• Prompt: Word for word, copy every line of the data.

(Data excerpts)
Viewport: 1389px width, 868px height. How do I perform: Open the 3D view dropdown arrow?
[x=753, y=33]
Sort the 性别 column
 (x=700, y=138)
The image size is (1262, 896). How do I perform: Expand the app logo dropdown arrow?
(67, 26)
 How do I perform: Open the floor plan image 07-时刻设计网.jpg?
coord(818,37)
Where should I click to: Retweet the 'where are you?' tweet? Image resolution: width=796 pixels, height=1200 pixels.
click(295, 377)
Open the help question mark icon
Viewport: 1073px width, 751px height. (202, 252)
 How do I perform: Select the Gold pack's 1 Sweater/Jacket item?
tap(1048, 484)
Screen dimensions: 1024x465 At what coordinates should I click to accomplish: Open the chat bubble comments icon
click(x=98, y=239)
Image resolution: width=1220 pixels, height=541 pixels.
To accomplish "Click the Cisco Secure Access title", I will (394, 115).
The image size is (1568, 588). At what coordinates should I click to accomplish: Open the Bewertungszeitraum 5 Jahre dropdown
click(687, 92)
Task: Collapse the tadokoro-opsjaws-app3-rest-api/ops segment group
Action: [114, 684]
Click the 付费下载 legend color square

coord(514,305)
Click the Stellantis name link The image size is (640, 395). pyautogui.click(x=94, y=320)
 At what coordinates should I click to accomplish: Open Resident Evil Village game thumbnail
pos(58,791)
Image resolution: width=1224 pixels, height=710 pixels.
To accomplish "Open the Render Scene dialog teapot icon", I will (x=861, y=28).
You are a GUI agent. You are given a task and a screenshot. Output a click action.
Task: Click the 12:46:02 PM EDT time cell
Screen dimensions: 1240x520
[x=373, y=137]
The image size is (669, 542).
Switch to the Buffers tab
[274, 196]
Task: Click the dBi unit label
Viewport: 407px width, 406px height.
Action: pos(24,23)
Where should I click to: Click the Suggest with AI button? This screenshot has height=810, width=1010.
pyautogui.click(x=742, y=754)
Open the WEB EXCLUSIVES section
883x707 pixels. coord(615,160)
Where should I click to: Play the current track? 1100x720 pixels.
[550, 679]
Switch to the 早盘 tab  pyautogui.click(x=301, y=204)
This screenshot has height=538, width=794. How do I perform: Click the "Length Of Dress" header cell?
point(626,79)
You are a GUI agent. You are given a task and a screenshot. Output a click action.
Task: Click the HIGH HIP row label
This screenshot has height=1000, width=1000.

• Written response:
Viewport: 1389px width, 868px height. How do I perform: Open the 3D view dropdown arrow?
[x=753, y=33]
Sort the 性别 column
 (x=700, y=138)
The image size is (1262, 896). How do I perform: Expand the app logo dropdown arrow?
(67, 26)
 How do I perform: Open the floor plan image 07-时刻设计网.jpg?
coord(818,37)
Where should I click to: Retweet the 'where are you?' tweet? Image resolution: width=796 pixels, height=1200 pixels.
click(295, 377)
Open the help question mark icon
Viewport: 1073px width, 751px height. (202, 252)
 How do I perform: Select the Gold pack's 1 Sweater/Jacket item?
tap(1048, 484)
Screen dimensions: 1024x465 At what coordinates should I click to accomplish: Open the chat bubble comments icon
click(x=98, y=239)
Image resolution: width=1220 pixels, height=541 pixels.
To accomplish "Click the Cisco Secure Access title", I will (394, 115).
The image size is (1568, 588). At what coordinates should I click to accomplish: Open the Bewertungszeitraum 5 Jahre dropdown
click(687, 92)
Task: Collapse the tadokoro-opsjaws-app3-rest-api/ops segment group
Action: [114, 684]
Click the 付费下载 legend color square

coord(514,305)
Click the Stellantis name link The image size is (640, 395). pyautogui.click(x=94, y=320)
 At what coordinates should I click to accomplish: Open Resident Evil Village game thumbnail
pos(58,791)
Image resolution: width=1224 pixels, height=710 pixels.
To accomplish "Open the Render Scene dialog teapot icon", I will (x=861, y=28).
You are a GUI agent. You are given a task and a screenshot. Output a click action.
Task: Click the 12:46:02 PM EDT time cell
Screen dimensions: 1240x520
[x=373, y=137]
The image size is (669, 542).
Switch to the Buffers tab
[274, 196]
Task: Click the dBi unit label
Viewport: 407px width, 406px height.
Action: pos(24,23)
Where should I click to: Click the Suggest with AI button? This screenshot has height=810, width=1010.
pyautogui.click(x=742, y=754)
Open the WEB EXCLUSIVES section
883x707 pixels. coord(615,160)
Where should I click to: Play the current track? 1100x720 pixels.
[550, 679]
Switch to the 早盘 tab  pyautogui.click(x=301, y=204)
This screenshot has height=538, width=794. How do I perform: Click the "Length Of Dress" header cell?
point(626,79)
You are a GUI agent. You are given a task and a screenshot. Output a click action.
Task: Click the HIGH HIP row label
This screenshot has height=1000, width=1000.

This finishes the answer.